Recorded data:
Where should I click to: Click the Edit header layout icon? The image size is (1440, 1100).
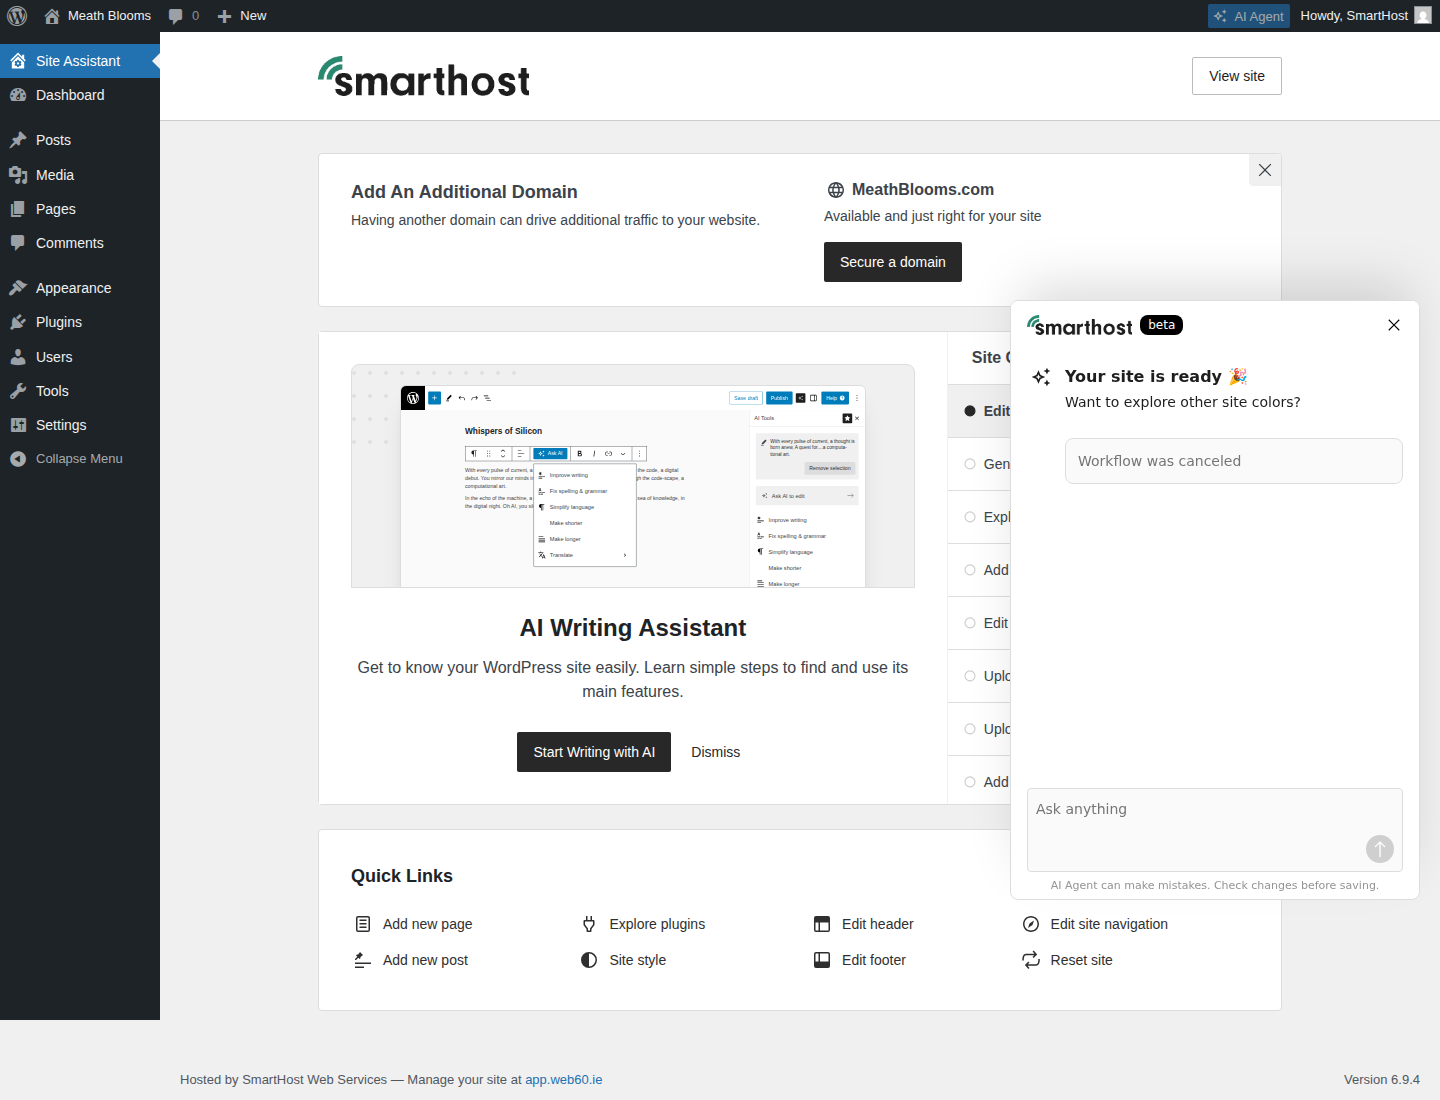pos(822,924)
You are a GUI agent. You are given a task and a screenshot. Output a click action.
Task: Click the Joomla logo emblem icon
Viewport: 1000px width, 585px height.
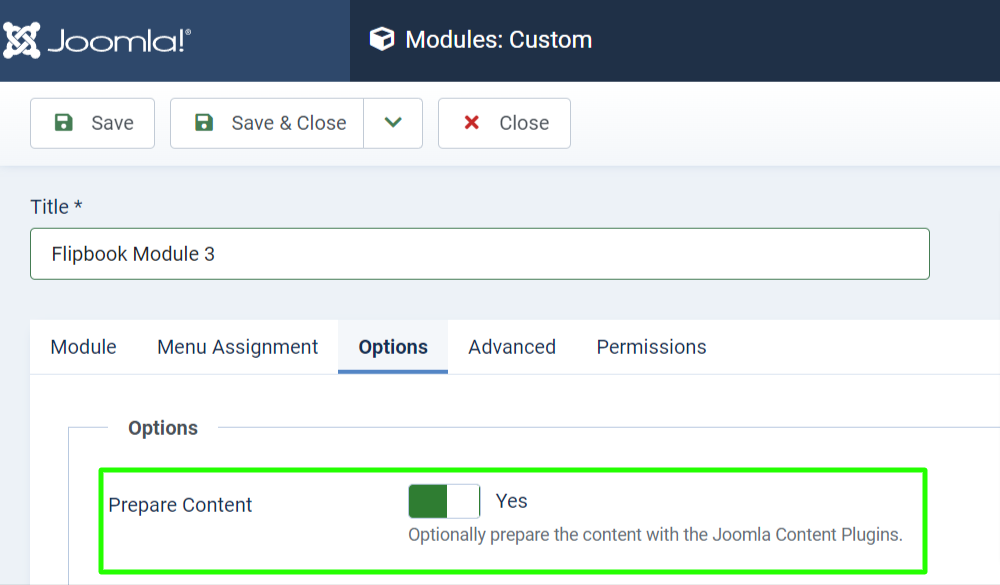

**Instructions to follow**
Rewrite every line of the records above, substituting "button" for "icon" and keeping all other text unchanged. Omit the pictures.

**Complete output**
Where should I click to: Click the Edit header layout button? The image size is (1440, 1100).
pos(822,924)
You are a GUI agent. You are given a task and a screenshot. Output a click action.
Task: Click the Joomla logo emblem button
Viewport: 1000px width, 585px height.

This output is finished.